Bueno, todo lo que cuento, excepto lo de que somos “enérgicos y guapos”, ha sido en japonés. Y yo mucho “arigato, arigato” pero nada más.

Al llegar a la estación no sé el andén donde debo situarme y es de las que no tienen empleados. Pregunto en una parada de taxis que hay delante. Uno de ellos me acompaña, busca el horario y me dice donde debo ir. Lo de siempre: gente encantadora.

El tren es de un solo vagón, como los antiguos automotores españoles. Lleva un conductor que cuando llega a una estación abre una puerta y comprueba que los que se bajen allí lleven billete. No quiero ni pensar que pasaría en España con un método semejante. La estación está llena de flores y sobre todo de una colección de coles decorativas preciosa.

Coles decorativas
Llega una viejecita y le pregunto si ese andén es el bueno para estar más seguro. Me lo confirma y me siento a esperar. Al rato se sienta ella y me ofrece un bombón. Me han entrado ganas de preguntarle si también encontraba a los españoles “vigorosos y guapos”. Cuando llega el tren me siento enfrente de ella. Me pregunta sino llevo billete. Para tranquilizarla le enseño mi pase.

Al llegar a Tokúshima vuelvo al TOPIA para acabar las consultas. Me dan todo tipo de informaciones. Aprovecho para preguntarle a la jovencita simpática como hacen los peregrinos para llevar siempre las camisas blancas después de tantos días de andar por los caminos. No ha logrado entender mi pregunta o le ha parecido idiota. Así que sigo sin saberlo.
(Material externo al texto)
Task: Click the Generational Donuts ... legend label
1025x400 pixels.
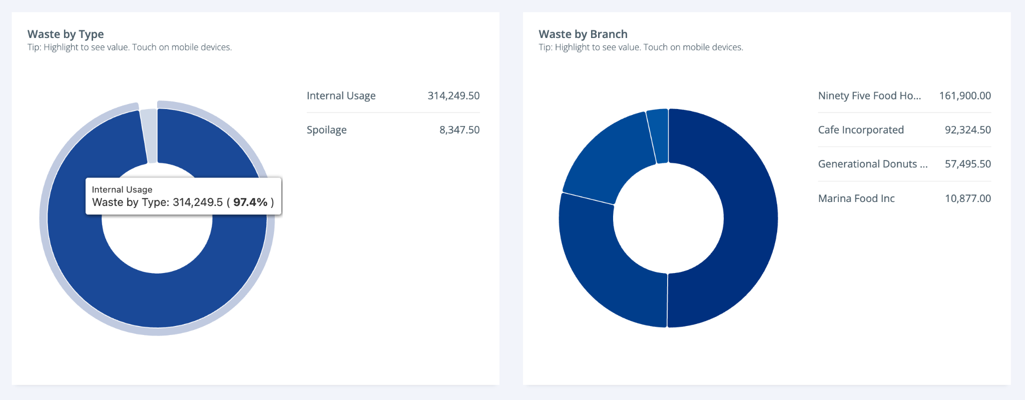Action: point(872,164)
Me voy a a la RENFE y compro billete para mañana. También allí la jovencita que me atiende habla inglés. Mañana me voy a Oboque.

Notas finales.

Duda en la trascripción.

Al escribir el borrador me doy cuenta que no recuerdo exactamente si la señora ha dicho que éramos “enérgicos” o “vigorosos”.

Nota ferroviaria.

En el primer tren que he cogido esta mañana había cuatro asientos en el vagón reservados para señoras.

Asientos para señoras.

También vi en Tokio vagones de metro “solo para señoras” en las horas punta. Allí lo hacen para evitar los achuchones indeseados e indeseables.¿Por qué lo harán en este tren con asientos? Además era un vagón de asientos reservados. He pensado preguntárselo a la chica del TOPIA pero dado el poco éxito con las camisas blancas no me he atrevido.

Decepción.

Cuando llegué a la estación de Bando decidí comerme los dulces de la bolsita que me había regalado la señora de los objetos piadosos. Me intrigaba lo liviano de su peso. Estaba llena de unos paquetitos de papel que tenían dentro nada. Vaya chasco y qué risa me dio. Sobre todo pensando que si le digo, por señas, a la señora que nos los comíamos los dos.

Enseñanza zen: es mejor dar las gracias por las almojábanas y no abrir el paquete.

Una respuesta to “28. Tokúshima. Día 1, segunda parte.”

  1. Avatar de Luigi Luigi Says:

    El último comentario lo aprendiste con «David Carradine» en tus tiempo mozos eh?